An emerging trend in psychiatry is seeing doctors utilize the services of nurse practitioners, advanced practice registered nurses, and physician assistants to handle some of the low-level responsibilities. Contributor Brian Albright wrote about it in a piece published by Behavioral Healthcare Executive in mid-July. Albright interviewed a Missouri psychiatrist for his piece.
According to Albright, psychiatrists are coming to the realization that they cannot meet all the needs of their patients by insisting on being the only one who sees them. They are coming to realize that there are some low-level tasks that can be accomplished by mid-level practitioners, thereby freeing them to spend more time with patients who need face time.
NPs Lending a Helping Hand
Albright’s piece mentions nurse practitioners (NPs) and their contributions to psychiatry jobs across the country. Some 21 states along with the District of Columbia already allow NPs to practice without direct oversight by a doctor. They can diagnose patients, order tests, prescribe medications, and offer treatment plans. Psychiatric patients that do not require consistent face time with a doctor can still be effectively treated by an NP.
A great example of this would be that patient who simply needs a basic evaluation before a prescription can be renewed. There is no need for that patient to wait months to see a psychiatrist when an NP can handle it. The NP benefits from the increased workload, the psychiatrist benefits from a decreased workload, and the patient still gets the required care.

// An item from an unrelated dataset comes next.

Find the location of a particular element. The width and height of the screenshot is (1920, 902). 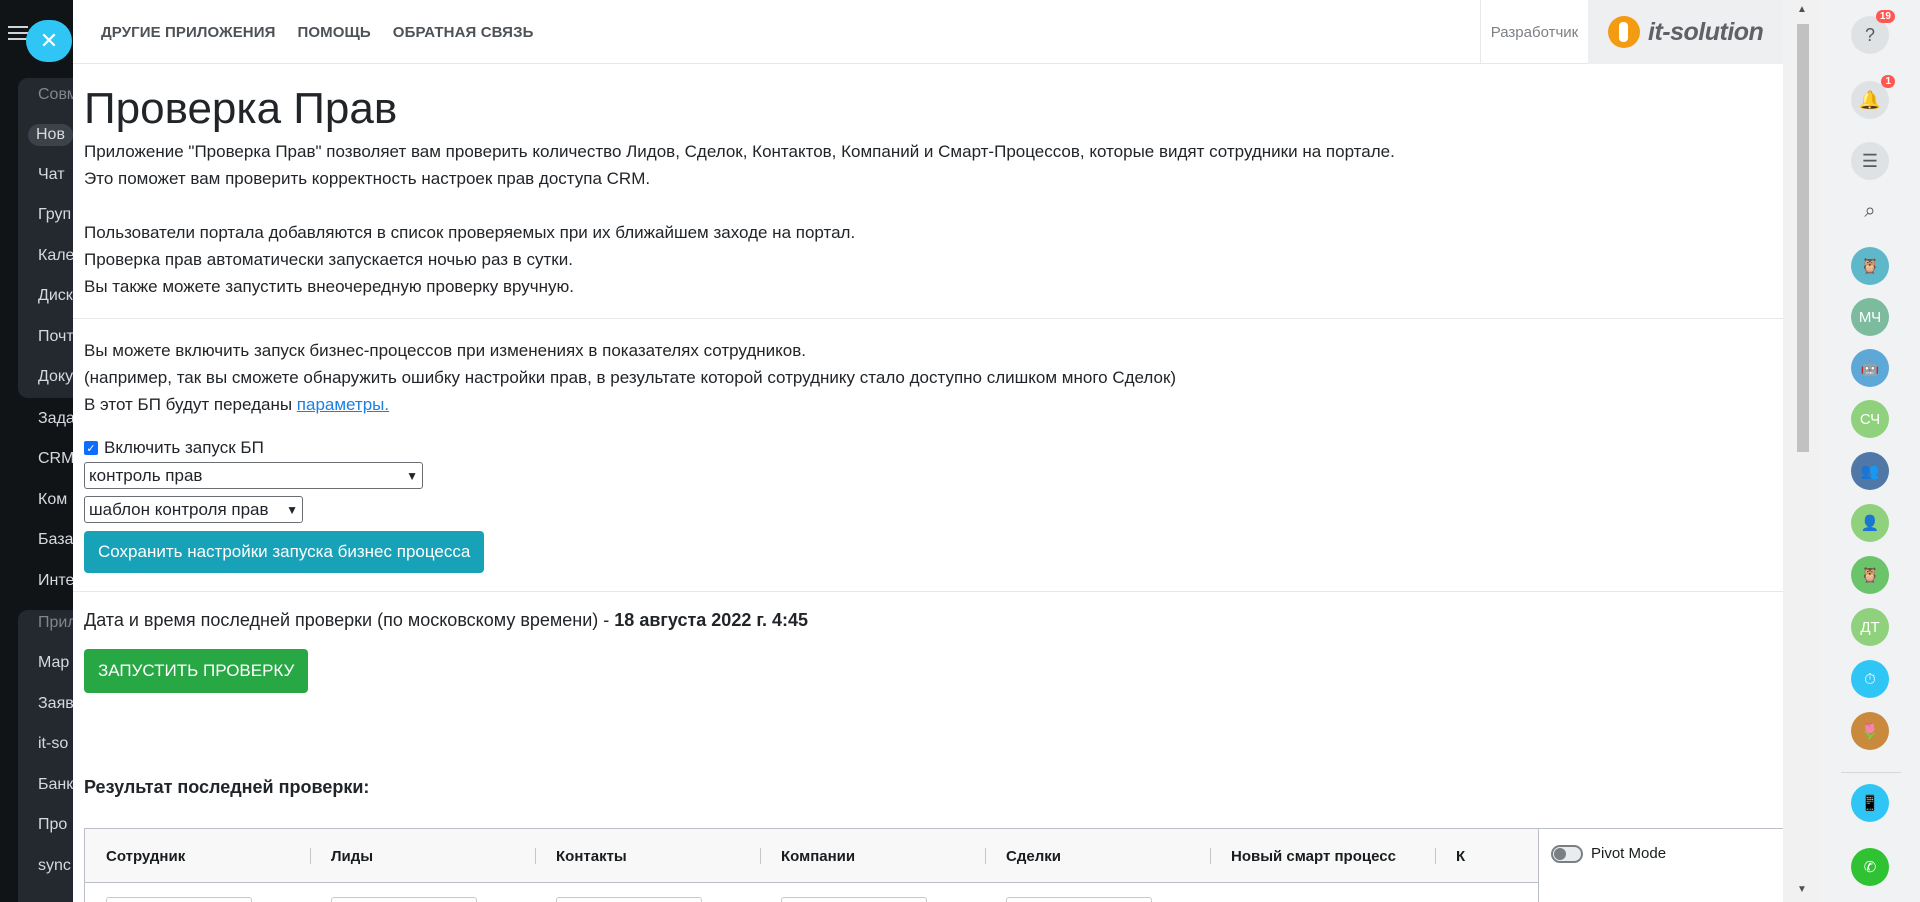

left-menu-item: sync is located at coordinates (54, 866).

Physician assistants (PAs) with specialty psychiatric training are also coming to the aid of doctors who need help. Albright mentioned a National Council paper published back in March to prove the point. According to that paper, bringing PAs in to help psychiatrists is one of the most cost-effective solutions out there.
Collaboration Is Still Required
Bringing in mid-level practitioners to assist psychiatrists can be very helpful, but it is not a panacea. Psychiatric jobs still exist because doctors cannot be entirely replaced. Furthermore, even states that allow mid-level assistance often require that those mid-level practitioners collaborate with a psychiatrist. Collaboration is key to the successful treatment of psychiatric patients.
Locums Can Also Help
Mid-level practitioners represent just one way to help psychiatrists. Another tremendous help is the locum tenens industry. What used to be considered a way of practicing medicine reserved only for those who could not open a private practice or land a permanent job has become an entire career choice in of itself. Locum tenens doctors are now just as respected and mainstream as their permanent placement counterparts.
Locums can be brought in to help meet demand on a temporary basis. They can be used to keep a practice up and running when the doctor needs some time away. Locum tenens psychiatrists can even be used to provide supplemental service that allows a practice to stay open later or open up a satellite location a few days each week.
The point of all of this is to say that psychiatrists do not have to continue to bear the entire burden on their own. Between mid-level practitioners and locum tenens providers, there are ways to lighten the load so that psychiatrists can devote themselves to the most demanding cases.